# Problem statement:
Answer these about the passage on Nicaragua's Ortega regime:
(a) Which two countries are named as the other two parts of Latin America's oppressive trinity?
(b) Which organization is called the other demon of "savage capitalism"?
(c) Which two conventions might the International Court of Justice find Nicaragua to be violating?

However, it should be recognized that a part of the world has been spared being punished with the dictatorship’s whip of scorn. We’re talking about the international authoritarian bodies, where the pawprints of the other two parts of Latin America’s oppressive trinity – Cuba and Venezuela – stand out. The regimes of these countries are the friendly feet that function as self-defense bastions against all the villains of the universe. A global umbrella of villains, where they exclude Russia and China, and – let’s not forget – also the International Monetary Fund, the other demon of “savage capitalism,” now become the notary of the oppresser.
Some doubts remain about the extremes this policy of self-absorption might reach. What will happen if the International Court of Justice accepts a demand against Nicaragua for violating the International Convention against Torture, or the Convention against Statelessness? Will the Ortega regime continue recognizing the court, or will they withdraw after wishing plagues on this tribunal where Nicaragua had won important victories in the past?

# Data shown:
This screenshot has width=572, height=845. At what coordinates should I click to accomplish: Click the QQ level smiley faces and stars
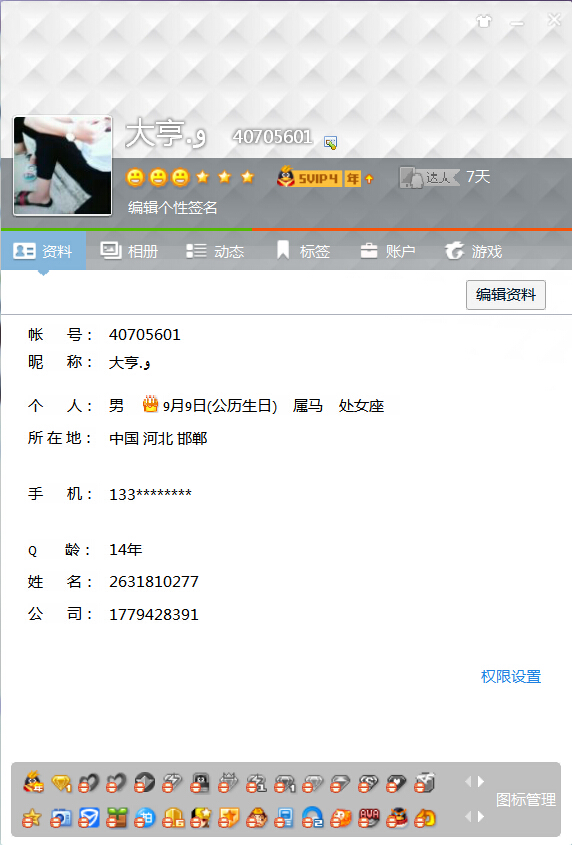click(x=190, y=177)
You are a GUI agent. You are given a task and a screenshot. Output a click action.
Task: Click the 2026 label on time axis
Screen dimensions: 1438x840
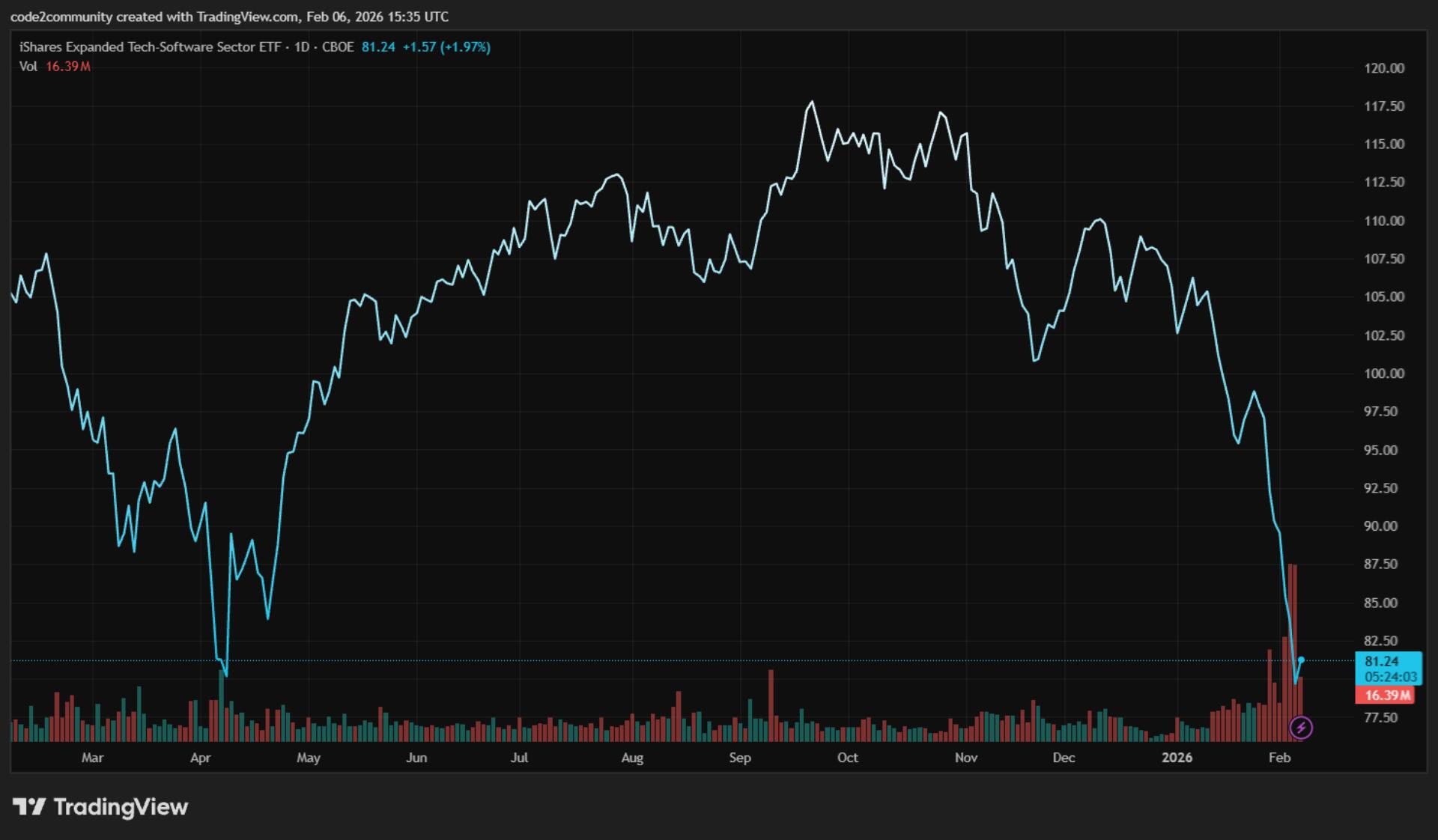pos(1176,758)
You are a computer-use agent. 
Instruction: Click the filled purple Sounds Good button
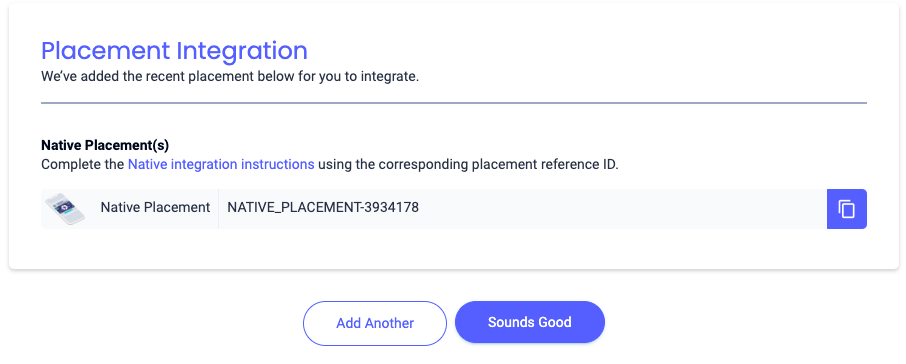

# Reply:
(a) Cuba and Venezuela
(b) The International Monetary Fund
(c) The International Convention against Torture and the Convention against Statelessness